Why Do We Create Portraits
Portraits of objects such as cars, tires, food and thousands of other items are often called commercial photography. And although they may be images that bombard us in ads on TV, magazines and the internet, they are portraits of objects. But the images we really think about when we talk about portraits are usually the pictures of family and friends, the people we know, the people we love.
Those Special Moments
We often take photos of ourselves and family at important moments in our lives. The special birthday celebration, the once in a lifetime trip, the holiday gathering. All of these are to remember. These images provide a history of family and friends, they get saved and looked at, often for years and years to come. With photography now being somewhere between 150 and 200 years old, photographs provide a connection to the past. We see distant relatives and long lost friends in those special moments. We hear the stories from those that are still present, or the stories that have been passed on through the filters of friends, relatives and generations.

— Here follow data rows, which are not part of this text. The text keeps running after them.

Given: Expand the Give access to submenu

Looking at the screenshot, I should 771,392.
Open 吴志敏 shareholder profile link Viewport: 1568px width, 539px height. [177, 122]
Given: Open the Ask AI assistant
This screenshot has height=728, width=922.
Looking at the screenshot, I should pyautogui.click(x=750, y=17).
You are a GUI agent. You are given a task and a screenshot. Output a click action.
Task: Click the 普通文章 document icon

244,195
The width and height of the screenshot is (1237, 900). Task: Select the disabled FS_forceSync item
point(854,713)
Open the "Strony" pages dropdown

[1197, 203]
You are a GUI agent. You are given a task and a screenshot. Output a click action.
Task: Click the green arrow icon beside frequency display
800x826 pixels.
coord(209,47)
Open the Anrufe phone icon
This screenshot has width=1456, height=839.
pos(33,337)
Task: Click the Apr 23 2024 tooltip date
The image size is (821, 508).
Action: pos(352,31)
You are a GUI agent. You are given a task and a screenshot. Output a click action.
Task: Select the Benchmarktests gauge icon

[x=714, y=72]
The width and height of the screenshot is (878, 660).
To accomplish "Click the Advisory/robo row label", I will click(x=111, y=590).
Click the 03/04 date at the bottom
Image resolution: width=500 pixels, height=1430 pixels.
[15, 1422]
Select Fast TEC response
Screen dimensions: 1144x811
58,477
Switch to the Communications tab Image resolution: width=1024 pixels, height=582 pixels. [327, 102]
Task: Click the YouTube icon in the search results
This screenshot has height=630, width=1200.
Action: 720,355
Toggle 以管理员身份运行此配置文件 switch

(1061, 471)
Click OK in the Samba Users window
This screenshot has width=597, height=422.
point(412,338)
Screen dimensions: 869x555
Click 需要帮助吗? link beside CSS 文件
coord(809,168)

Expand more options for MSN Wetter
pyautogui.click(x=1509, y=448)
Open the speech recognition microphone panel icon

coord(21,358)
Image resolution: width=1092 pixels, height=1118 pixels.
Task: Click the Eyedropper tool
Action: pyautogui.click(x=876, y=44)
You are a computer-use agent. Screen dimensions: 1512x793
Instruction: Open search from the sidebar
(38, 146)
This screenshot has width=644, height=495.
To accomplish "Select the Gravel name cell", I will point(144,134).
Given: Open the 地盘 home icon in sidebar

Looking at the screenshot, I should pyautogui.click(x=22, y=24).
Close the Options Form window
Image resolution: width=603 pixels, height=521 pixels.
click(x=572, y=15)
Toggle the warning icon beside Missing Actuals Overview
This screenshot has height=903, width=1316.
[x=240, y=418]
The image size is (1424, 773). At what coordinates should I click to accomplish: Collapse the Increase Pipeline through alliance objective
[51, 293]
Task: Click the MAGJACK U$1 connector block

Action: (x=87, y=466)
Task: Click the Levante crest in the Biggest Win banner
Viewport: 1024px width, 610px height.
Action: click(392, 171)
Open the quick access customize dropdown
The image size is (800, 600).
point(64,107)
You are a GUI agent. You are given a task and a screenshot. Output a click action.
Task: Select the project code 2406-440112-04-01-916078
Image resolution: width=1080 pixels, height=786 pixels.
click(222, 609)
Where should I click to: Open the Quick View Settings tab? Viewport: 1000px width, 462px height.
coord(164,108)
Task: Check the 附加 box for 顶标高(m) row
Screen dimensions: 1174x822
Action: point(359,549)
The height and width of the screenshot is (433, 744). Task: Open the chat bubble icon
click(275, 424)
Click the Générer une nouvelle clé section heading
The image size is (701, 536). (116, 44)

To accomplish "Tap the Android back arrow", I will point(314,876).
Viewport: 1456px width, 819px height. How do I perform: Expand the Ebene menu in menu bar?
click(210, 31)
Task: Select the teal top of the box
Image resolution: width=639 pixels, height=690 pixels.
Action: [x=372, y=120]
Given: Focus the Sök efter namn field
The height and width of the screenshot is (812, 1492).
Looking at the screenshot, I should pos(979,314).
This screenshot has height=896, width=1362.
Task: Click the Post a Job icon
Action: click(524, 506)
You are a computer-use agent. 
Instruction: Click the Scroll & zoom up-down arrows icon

Photos Are Like An Eternal Dream
Holding photos in your hands, even ones that were recently taken, is almost like having a waking dream. The portrait has the potential of telling many stories. That image of you and your family on that great trip has at least as many stories as the number of people in the photo. As the stories get told they overlap, overlay, modify and change to a better story about the same shared experience.
Before-Our-Time
Photographs “before our time” are often fascinating to look at. I’ve seen photos of my grandparents vacationing in Lavallette, New Jersey as early as the late 1930’s. Having spent many summers there, I am very familiar with present day Lavallette. Looking at some of those photographs, there are vague visual reminders of the town from that earlier period that exist today. Those black and white images, often torn, stained, and faded with age creates a dream like view of the past.
Long gone grandparents in their prime, distant family that have long been forgotten, and their friends that will go forever unidentified all populate these photos. All of them told stories about these days on the beach. All of them had their stories overlap, overlay, modify and change to a better story. Now, like the people in the photos, those stories are all gone.
What’s left to us is the remembrance of the people we’ve known and the people we’ve loved. These portraits become vessels of told and untold stories, they become our memories, they become our personal eternal dreams.